:: Supplied records ::
__________

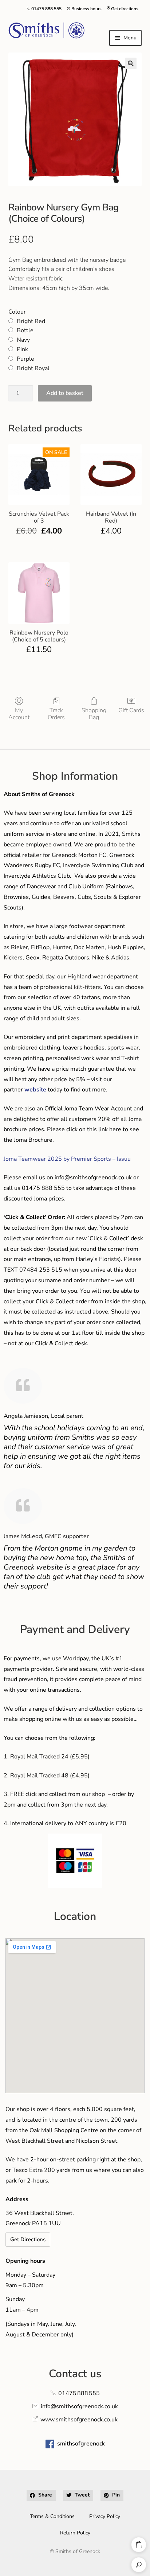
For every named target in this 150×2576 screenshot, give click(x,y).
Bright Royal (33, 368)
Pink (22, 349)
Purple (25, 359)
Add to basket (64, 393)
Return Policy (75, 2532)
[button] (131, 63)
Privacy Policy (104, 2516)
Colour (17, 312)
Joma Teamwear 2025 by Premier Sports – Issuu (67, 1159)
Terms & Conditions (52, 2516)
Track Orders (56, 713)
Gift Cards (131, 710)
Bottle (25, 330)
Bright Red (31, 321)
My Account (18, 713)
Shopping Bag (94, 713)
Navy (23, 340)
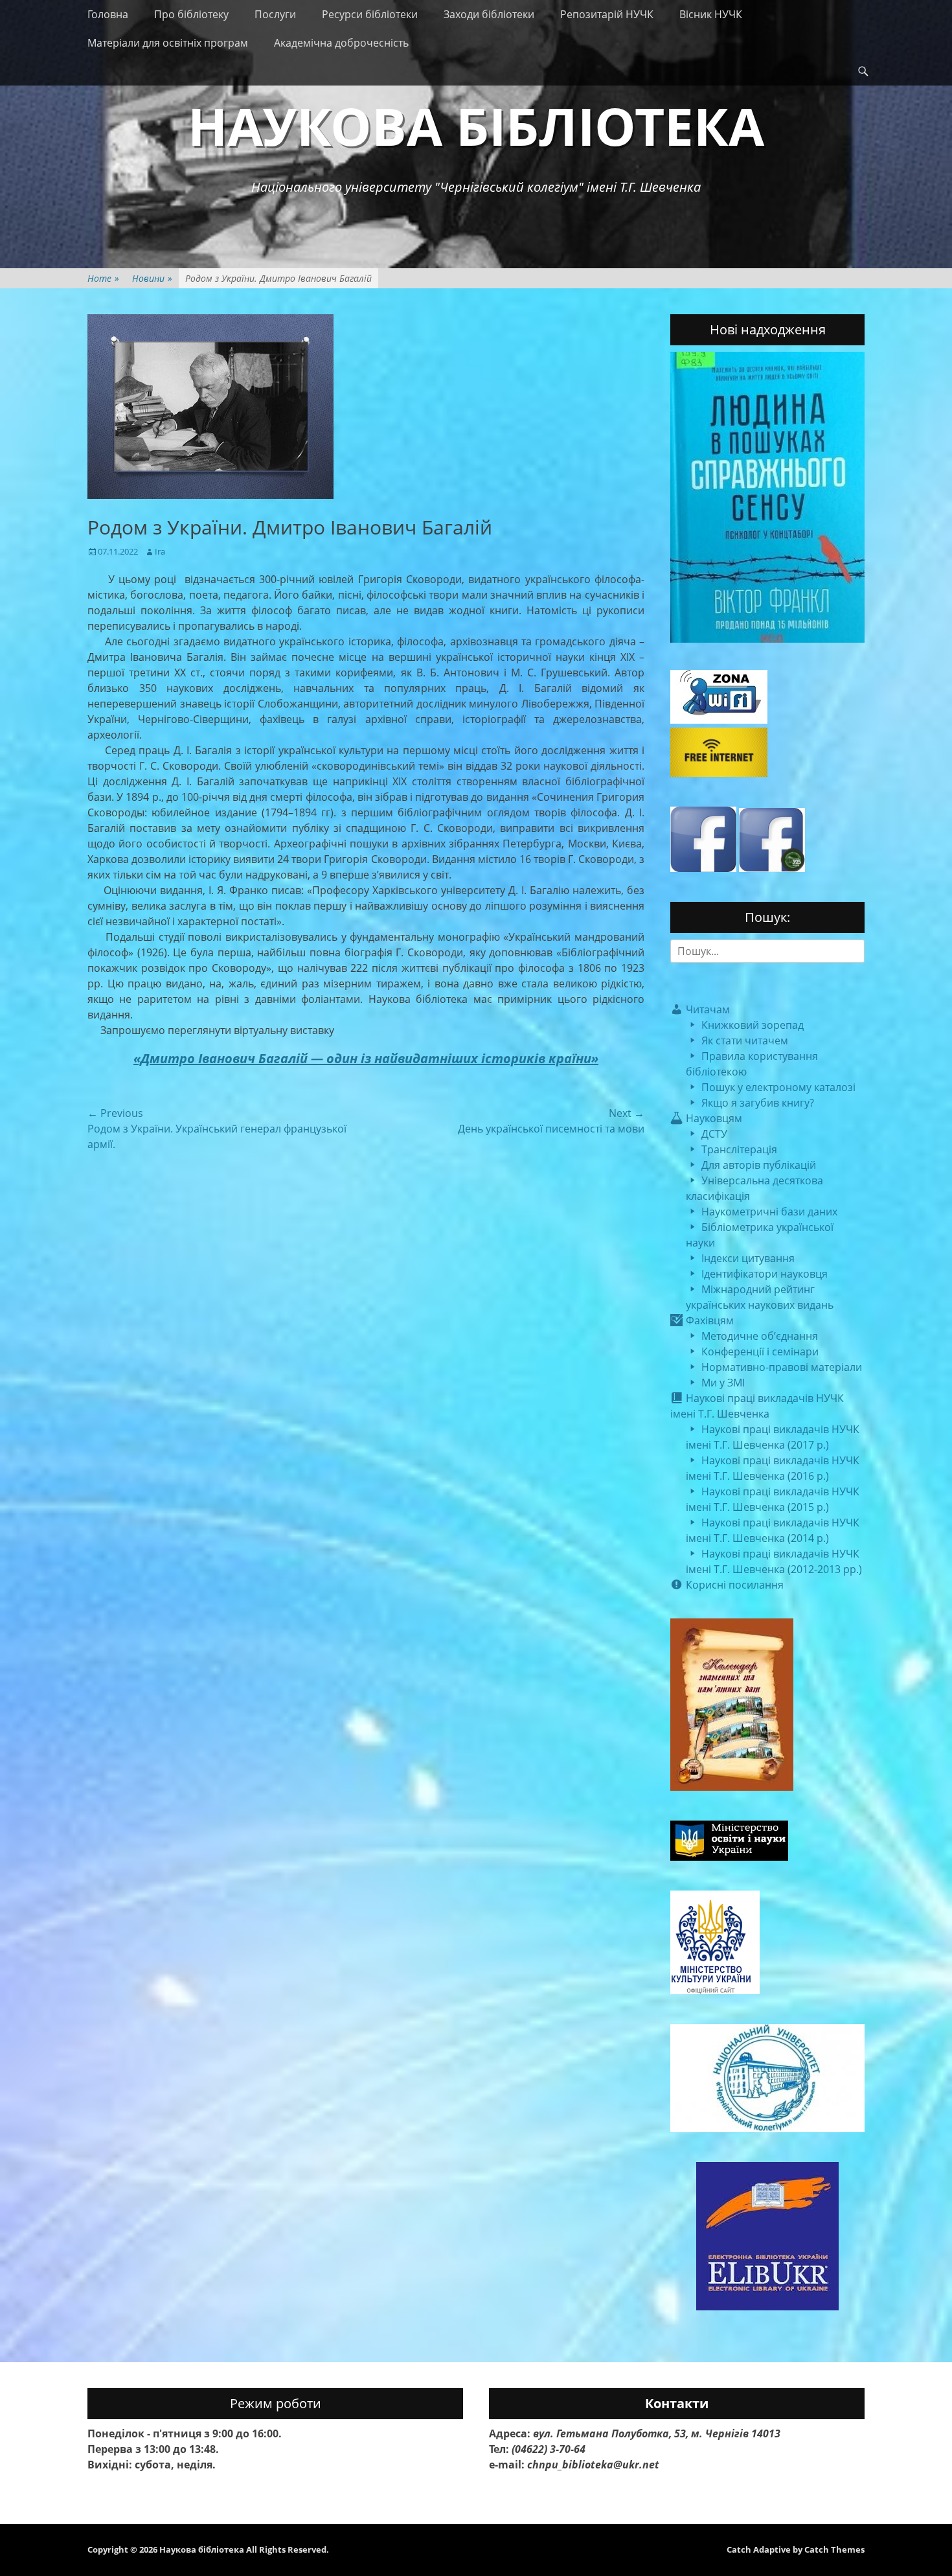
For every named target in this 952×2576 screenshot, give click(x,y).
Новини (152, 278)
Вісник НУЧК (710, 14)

__________

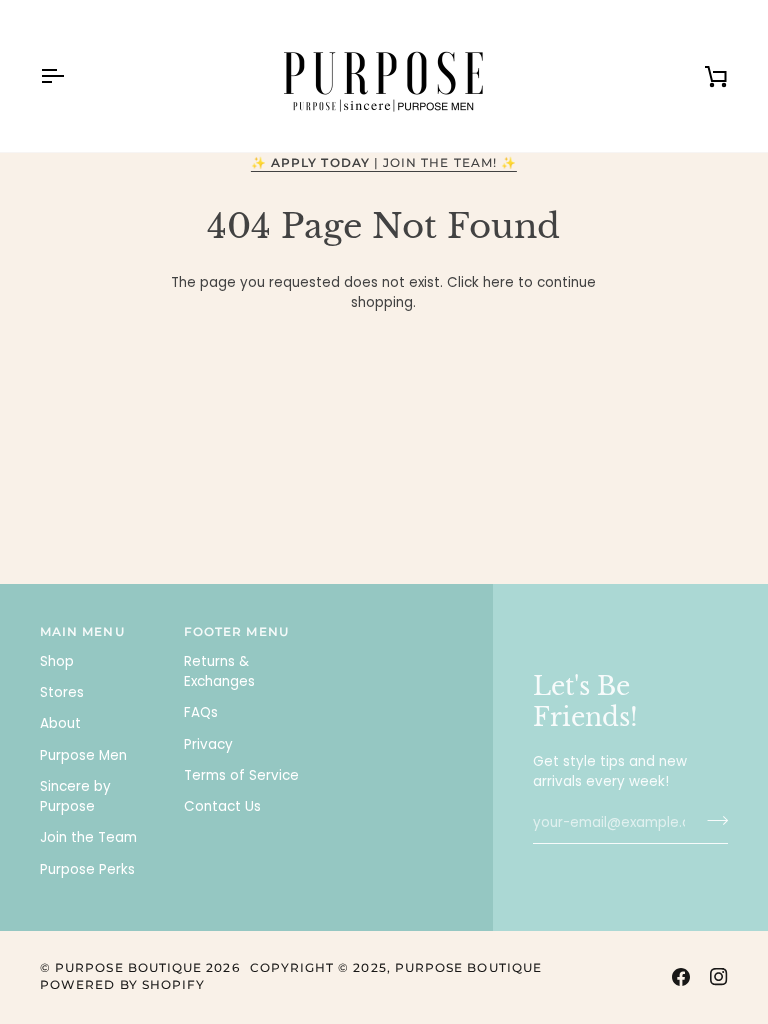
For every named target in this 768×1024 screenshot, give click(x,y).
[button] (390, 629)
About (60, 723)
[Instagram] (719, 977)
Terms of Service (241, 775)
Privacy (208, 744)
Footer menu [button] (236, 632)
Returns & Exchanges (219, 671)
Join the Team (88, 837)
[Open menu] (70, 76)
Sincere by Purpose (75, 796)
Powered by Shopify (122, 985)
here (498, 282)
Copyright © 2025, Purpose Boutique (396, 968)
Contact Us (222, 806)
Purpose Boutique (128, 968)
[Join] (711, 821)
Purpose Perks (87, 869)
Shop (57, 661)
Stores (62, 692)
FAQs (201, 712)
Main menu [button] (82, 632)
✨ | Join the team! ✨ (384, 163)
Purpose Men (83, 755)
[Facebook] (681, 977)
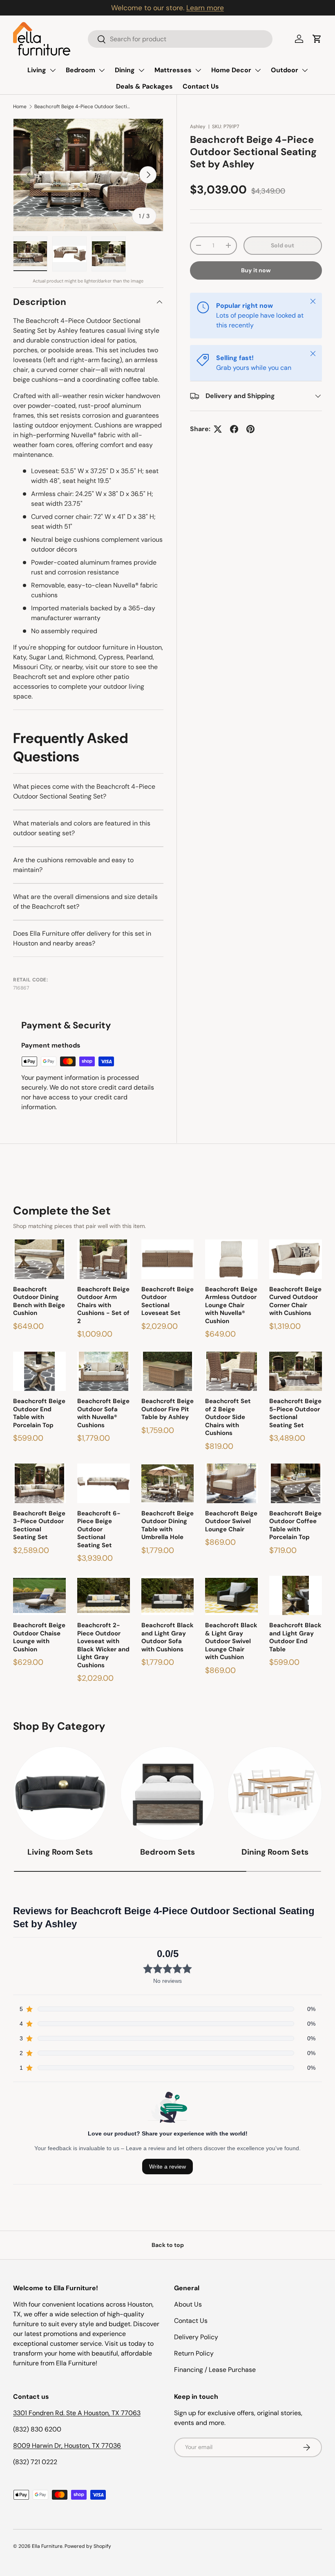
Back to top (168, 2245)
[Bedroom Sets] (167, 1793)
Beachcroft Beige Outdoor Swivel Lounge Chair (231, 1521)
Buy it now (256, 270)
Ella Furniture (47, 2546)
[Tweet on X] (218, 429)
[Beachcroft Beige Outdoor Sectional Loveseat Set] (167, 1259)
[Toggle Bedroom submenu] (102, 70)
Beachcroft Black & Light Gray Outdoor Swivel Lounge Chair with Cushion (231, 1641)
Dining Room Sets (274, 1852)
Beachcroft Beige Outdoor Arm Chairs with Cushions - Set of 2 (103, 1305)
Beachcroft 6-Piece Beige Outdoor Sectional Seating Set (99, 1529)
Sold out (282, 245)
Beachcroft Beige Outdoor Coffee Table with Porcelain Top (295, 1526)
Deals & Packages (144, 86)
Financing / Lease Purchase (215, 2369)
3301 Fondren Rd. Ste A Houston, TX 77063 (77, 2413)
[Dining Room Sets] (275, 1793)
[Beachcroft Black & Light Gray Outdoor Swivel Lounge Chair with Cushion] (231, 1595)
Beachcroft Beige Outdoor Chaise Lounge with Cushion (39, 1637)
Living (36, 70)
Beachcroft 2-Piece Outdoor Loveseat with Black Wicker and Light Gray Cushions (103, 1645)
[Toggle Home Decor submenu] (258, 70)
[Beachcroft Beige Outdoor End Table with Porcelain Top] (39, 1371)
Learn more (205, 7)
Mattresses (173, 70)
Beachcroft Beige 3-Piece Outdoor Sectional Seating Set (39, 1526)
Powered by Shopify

__________

:: What to do ::
Give the count of lines in the listing above that include "target", with no other words.

:: Response below ::
3